There are 4 kernel functions to choose from in libSVM. The corresponding -t parameters are:
- 0- linear kernel;
- 1-polynomial kernel;
- 2 – RBF kernel;
- 3 – sigmoid kernel.
Other loss functions
In addition to the above loss functions, commonly used are:
0 minus 1 loss function
Absolute loss function
So let’s look at some visualizations of some loss functions, look at the abscissa, look at the ordinate, look at what each line represents, look at it a couple of times and digest it.
OK, I’ll write it here for now and take a break. Finally, something to keep in mind:The more parameters, the more complex the model, and the more complex the model is easier to overfit. Overfitting means that the performance of the model on the training data is much better than that on the test set. At this point, regularization can be considered. By setting the Hyper parameter in front of the regularization term, loss function and regularization term can be weighed to reduce the parameter scale and simplify the model, so that the model has better generalization ability.
6. Sample analysis
The 0/1 loss function is the ideal loss function, which is 1 if the classification is wrong (as long as there is only one error) and 0 if all are correct. However, this function has the properties of convex function, discontinuous and so on, which is difficult to realize in practical application, so there are several alternative loss functions, they are continuous, convex functions. The upper bound of the 0/1 loss function of the other three loss functions, if we can make the other three loss functions smaller, we can make the 0/1 loss function smaller approximately. The Hinge loss function is not required as long as the hinge loss function is correctly classified, while the other hinge loss function is required to be more correct even if the hinge loss function is correctly classified. In other words, if you take a test with 60 points, the Hinge loss function is satisfied that you got 60 points. But the other two won’t be content with that and will continue to give you an 80, which is how much better the Hinge loss function can be. This can easily lead to over-fitting if there is a constant pursuit of perfection. The update speed of these functions is that when the classification effect is poor, the index declines fastest, and when the classification effect becomes good, hinge declines fastest. However, if the squared error function is correctly classified or badly classified, it will lead to a big error, and the model will go wrong. Therefore, the function is not used in the classification, but the loss function is used in the fitting.

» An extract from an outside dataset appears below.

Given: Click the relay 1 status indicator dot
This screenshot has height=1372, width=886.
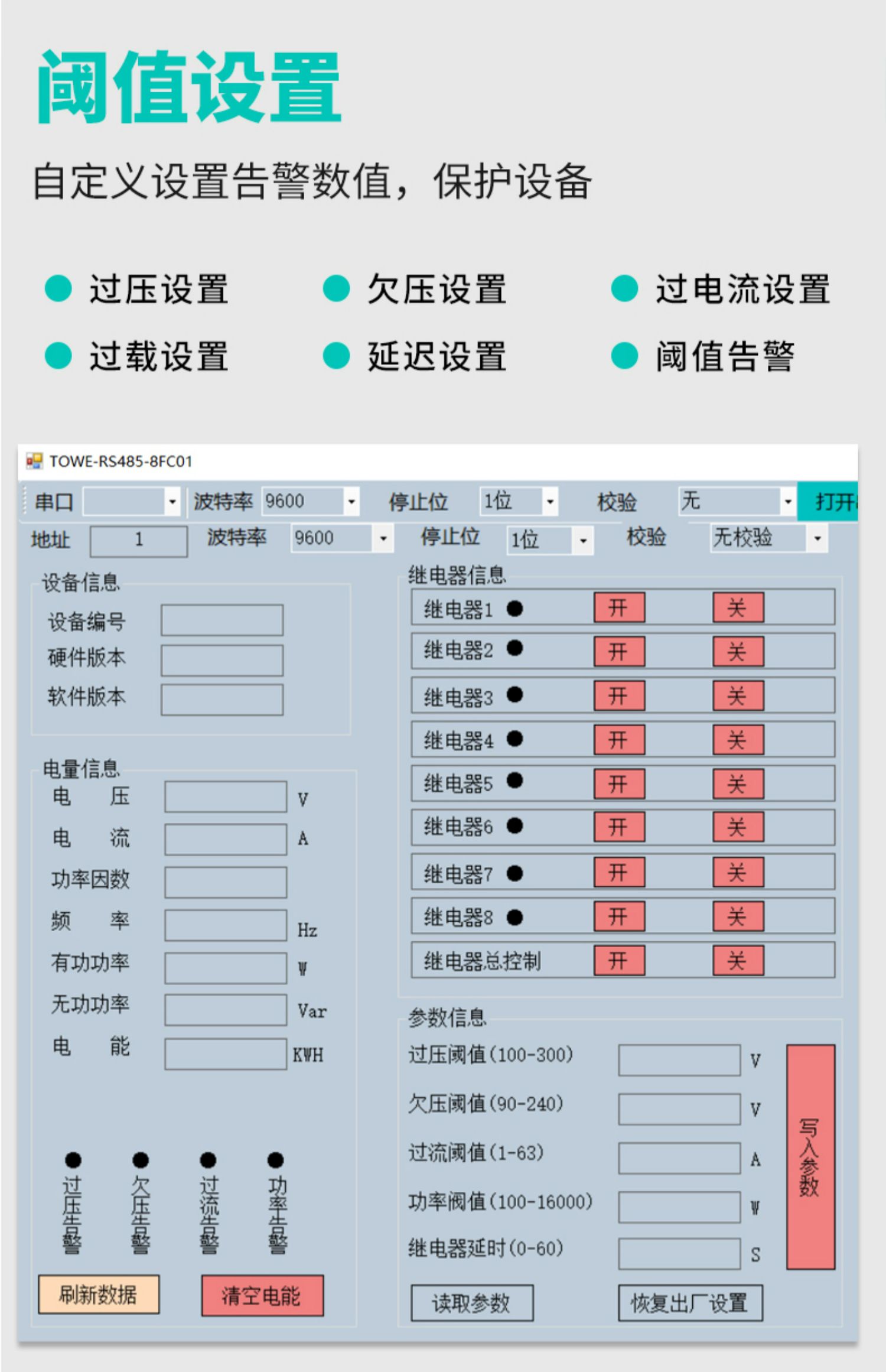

Take a look at the following example:
1 import numpy as np;
2 import matplotlib.pyplot as plt;
3
4 x = np.linspace(-2, 2, 300)
5
6 hinge_loss_function = []
7 for i in (1-x):
8 if i > 0:
9 hinge_loss_function.append(i)
10 else:
11 hinge_loss_function.append(0)
12 exponential_loss_function = np.exp(-x)
13 logistic_loss_function = np.log(1+np.exp(-x))/np.log(2)
14
15 l0_1_loss_function = []
16 for j in x:
17 if j < 0:
18 l0_1_loss_function.append(1)
19 else:
20 l0_1_loss_function.append(0)
21
22 pingfang_loss_function = (x-1) ** 2
23
24 plt.plot(x, hinge_loss_function, 'r-')

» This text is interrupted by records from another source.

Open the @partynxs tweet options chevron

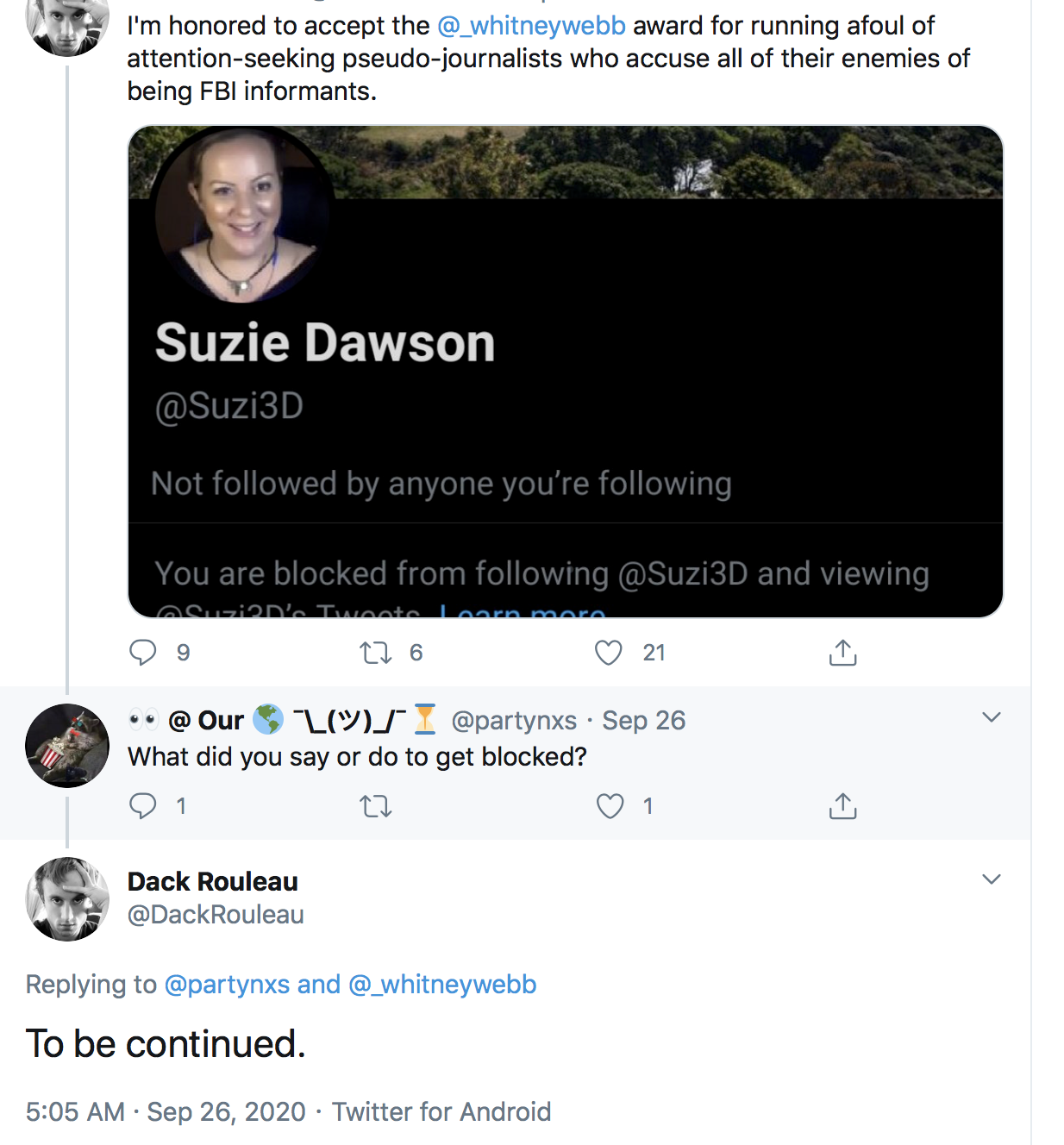coord(992,717)
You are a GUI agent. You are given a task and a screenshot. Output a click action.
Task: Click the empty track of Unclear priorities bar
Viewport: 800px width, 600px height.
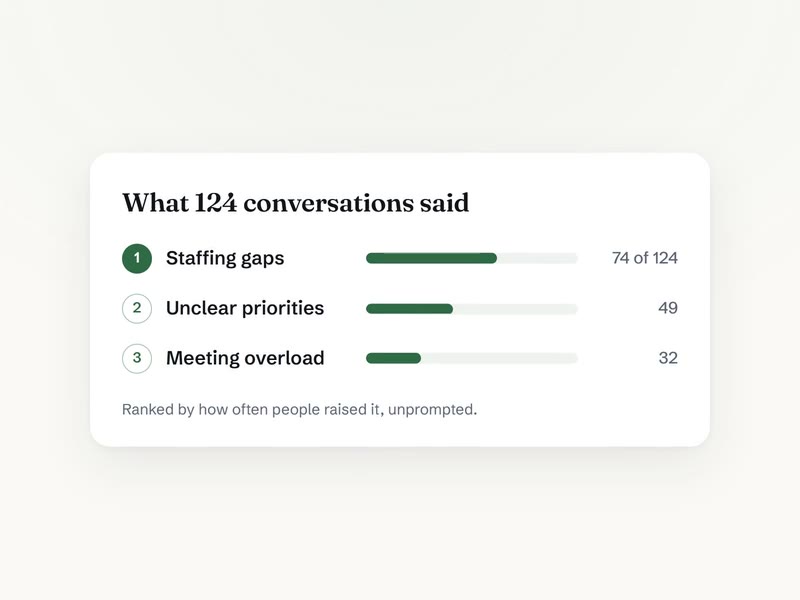[x=515, y=308]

25 plt.plot(x, exponential_loss_function, 'b-')
26 plt.plot(x, logistic_loss_function, 'g-')
27 plt.plot(x, l0_1_loss_function, 'k-')
28 plt.plot(x, pingfang_loss_function, 'c-')

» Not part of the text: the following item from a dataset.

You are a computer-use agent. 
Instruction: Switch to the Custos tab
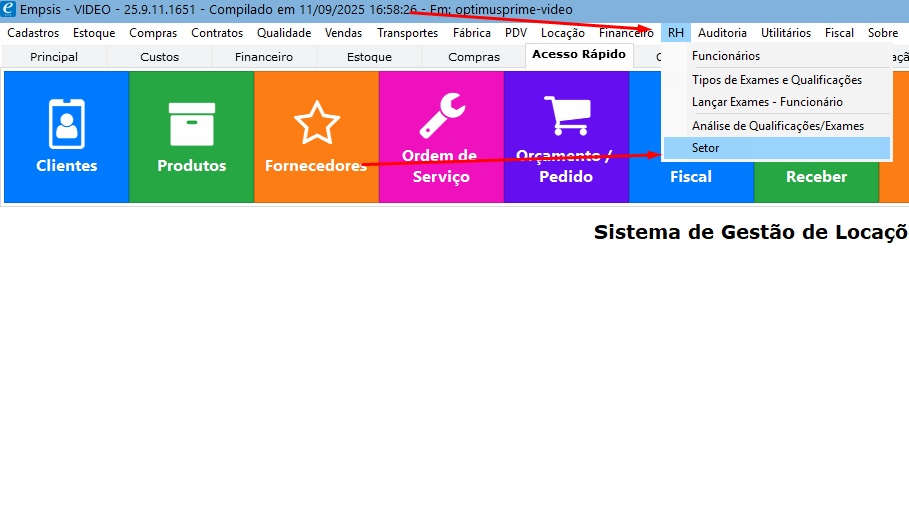tap(159, 57)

29 plt.legend(['hinge_loss_function', 'exponential_loss_function', 'logistic_loss_function', 'l0_1_loss_function', 'pingfang_loss_function'])
30 plt.show()
Copy the code
The results are as follows:
reference
-
- Github.com/JohnLangfor…
- library_design/losses
- www.cs.cmu.edu/~yandongl/l…
- Math.stackexchange.com/questions/7…
- Statistical learning methods. By Li Hang.